··· Исходный текст

Вне дорог, просто по целине шли обозы дивизии — тачанки, двуколки, кухни, повозки с сеном. Они тоже спешат, они видят дымы Берлина. Ездовые хлещут по крупам, на передке повозки написано: «Даешь Берлин!»
Этот лозунг — самый сильный, действенный в дни боев за Берлин, — можно встретить на танке и на шлагбауме, на орудии, в столовой, в штабе и просто на лесной дороге. Он у всех на устах. Мы долго смотрели на эту незабываемую картину. Под полным диском луны она казалась сказочной. Вот они, наши войска! Вот она, наша армия — крепкая, здоровая, могучая, победоносная!
1945 г., апрель
В РАЙОНАХ БЕРЛИНА
В Берлине наши войска захватили кинокопировальную фабрику. Мы были на ней. В ваннах с проявителем еще мокла пленка, на контрольном столе лежал ролик последней ленты. Это был последний выпуск кинохроники «Новости недели». Но самой главной «новости» этой исторической недели в нем не было: советские войска ворвались в Берлин и положили конец гитлеровской мрачной хронике.

······
··· Записи

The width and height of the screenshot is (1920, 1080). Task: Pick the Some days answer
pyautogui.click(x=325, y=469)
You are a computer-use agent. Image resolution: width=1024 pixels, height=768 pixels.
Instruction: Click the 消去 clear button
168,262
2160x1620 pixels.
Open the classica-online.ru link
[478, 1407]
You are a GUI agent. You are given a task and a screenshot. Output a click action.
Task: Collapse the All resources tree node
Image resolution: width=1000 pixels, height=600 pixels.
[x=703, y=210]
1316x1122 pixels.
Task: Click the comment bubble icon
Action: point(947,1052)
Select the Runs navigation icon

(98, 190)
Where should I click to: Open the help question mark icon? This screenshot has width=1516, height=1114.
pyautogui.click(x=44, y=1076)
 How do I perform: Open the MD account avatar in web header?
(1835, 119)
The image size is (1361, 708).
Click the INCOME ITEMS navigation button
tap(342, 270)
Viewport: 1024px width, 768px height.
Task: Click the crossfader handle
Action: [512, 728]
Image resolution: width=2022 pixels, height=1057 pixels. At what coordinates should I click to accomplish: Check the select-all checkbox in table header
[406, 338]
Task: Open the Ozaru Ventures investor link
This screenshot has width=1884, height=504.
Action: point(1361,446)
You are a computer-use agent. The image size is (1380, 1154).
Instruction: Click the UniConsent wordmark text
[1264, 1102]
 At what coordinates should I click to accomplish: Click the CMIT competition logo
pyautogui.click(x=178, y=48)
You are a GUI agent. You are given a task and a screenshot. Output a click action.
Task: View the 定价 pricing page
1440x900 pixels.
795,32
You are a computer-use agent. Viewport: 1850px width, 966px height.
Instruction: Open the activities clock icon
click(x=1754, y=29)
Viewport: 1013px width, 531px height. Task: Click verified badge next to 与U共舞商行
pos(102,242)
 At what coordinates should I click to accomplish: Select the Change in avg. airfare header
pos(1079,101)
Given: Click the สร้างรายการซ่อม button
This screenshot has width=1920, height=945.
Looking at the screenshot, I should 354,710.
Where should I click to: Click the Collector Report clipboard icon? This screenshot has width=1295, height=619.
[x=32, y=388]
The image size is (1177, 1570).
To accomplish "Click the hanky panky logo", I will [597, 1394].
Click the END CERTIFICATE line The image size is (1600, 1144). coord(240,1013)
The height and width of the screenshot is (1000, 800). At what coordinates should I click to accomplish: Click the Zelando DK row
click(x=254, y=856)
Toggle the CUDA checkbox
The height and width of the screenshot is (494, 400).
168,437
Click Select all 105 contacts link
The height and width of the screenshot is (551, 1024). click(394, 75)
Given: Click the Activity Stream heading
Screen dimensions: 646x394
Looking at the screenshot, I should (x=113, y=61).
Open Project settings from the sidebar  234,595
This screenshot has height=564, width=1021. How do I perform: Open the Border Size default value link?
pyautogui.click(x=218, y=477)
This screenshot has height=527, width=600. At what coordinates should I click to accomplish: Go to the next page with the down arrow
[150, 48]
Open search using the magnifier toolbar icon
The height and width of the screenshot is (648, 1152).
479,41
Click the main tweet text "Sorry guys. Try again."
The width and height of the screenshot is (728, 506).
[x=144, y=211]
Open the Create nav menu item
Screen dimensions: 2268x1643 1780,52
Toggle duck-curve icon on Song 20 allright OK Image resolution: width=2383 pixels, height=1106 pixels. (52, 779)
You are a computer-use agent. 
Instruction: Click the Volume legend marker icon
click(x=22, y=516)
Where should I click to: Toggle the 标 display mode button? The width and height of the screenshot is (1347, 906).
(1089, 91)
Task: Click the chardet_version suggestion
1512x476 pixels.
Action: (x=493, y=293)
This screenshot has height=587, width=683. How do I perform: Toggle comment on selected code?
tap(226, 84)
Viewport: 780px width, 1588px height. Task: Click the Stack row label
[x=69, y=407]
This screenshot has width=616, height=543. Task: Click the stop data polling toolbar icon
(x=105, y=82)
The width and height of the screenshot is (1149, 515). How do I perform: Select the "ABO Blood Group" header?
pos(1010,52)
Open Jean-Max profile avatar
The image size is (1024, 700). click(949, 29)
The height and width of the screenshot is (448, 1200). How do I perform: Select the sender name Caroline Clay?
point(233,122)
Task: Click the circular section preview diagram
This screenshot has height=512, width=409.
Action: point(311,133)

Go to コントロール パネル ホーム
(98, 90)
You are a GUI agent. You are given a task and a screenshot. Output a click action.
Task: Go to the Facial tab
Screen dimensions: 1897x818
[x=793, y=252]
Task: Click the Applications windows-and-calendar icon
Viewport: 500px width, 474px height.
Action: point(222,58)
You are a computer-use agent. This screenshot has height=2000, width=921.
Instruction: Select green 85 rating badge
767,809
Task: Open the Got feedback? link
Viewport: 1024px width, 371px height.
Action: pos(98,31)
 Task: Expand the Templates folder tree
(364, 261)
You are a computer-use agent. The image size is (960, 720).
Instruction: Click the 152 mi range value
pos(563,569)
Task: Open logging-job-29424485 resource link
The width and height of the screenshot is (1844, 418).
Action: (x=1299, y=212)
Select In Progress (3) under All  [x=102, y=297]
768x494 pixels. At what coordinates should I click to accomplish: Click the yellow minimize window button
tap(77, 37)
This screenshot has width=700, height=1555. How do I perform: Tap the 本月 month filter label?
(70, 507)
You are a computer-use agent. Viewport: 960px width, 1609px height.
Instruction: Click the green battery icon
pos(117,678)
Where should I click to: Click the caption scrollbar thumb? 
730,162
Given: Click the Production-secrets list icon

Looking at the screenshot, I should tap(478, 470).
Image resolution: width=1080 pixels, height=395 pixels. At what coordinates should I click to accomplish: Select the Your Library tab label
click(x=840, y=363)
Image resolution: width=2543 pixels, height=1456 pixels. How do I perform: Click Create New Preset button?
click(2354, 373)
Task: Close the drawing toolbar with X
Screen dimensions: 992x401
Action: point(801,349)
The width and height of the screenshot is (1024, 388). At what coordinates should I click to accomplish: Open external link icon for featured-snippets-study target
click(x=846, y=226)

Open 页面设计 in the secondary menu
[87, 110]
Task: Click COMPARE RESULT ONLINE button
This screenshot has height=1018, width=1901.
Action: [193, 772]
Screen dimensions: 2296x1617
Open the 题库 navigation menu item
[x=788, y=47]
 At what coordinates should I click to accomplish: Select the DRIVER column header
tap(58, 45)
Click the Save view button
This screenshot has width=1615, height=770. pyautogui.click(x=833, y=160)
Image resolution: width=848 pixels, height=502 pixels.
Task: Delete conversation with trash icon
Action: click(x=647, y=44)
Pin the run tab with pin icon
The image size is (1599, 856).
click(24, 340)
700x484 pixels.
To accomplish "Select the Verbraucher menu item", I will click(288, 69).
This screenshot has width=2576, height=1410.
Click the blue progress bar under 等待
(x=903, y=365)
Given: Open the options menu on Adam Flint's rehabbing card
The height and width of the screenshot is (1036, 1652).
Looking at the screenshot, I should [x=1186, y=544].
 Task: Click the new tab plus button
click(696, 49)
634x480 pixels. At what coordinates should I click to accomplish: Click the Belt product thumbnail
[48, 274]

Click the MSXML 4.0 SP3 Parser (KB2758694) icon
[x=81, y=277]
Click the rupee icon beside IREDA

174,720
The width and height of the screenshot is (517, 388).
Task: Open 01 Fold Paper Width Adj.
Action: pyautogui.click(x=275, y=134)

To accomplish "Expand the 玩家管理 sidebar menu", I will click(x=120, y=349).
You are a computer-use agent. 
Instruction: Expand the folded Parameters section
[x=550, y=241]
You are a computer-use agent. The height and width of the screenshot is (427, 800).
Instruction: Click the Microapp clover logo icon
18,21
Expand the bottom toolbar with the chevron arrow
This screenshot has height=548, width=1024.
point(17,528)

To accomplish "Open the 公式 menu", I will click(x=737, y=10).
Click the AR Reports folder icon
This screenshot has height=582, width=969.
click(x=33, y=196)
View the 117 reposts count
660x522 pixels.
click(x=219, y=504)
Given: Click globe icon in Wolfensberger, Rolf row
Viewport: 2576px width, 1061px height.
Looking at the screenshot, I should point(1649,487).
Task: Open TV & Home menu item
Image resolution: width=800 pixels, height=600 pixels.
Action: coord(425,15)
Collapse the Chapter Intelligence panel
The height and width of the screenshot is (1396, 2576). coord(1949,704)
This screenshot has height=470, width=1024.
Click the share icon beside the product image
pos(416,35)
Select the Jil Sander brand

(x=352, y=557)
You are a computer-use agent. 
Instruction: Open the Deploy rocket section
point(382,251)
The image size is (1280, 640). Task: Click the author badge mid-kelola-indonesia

······

Условия задания:
1 – Перепишите слово в слово фрагмент текста о боях за Берлин, который начинается со слов "Вне дорог, просто" и заканчивается словами "здоровая, могучая, победоносная!".
2 – Что захватили советские войска в Берлине, согласно тексту о боях за Берлин?
Записи здесь никакой роли не играют.

Ответы:
1 –
Вне дорог, просто по целине шли обозы дивизии — тачанки, двуколки, кухни, повозки с сеном. Они тоже спешат, они видят дымы Берлина. Ездовые хлещут по крупам, на передке повозки написано: «Даешь Берлин!»
Этот лозунг — самый сильный, действенный в дни боев за Берлин, — можно встретить на танке и на шлагбауме, на орудии, в столовой, в штабе и просто на лесной дороге. Он у всех на устах. Мы долго смотрели на эту незабываемую картину. Под полным диском луны она казалась сказочной. Вот они, наши войска! Вот она, наша армия — крепкая, здоровая, могучая, победоносная!

2 – Кинокопировальную фабрику.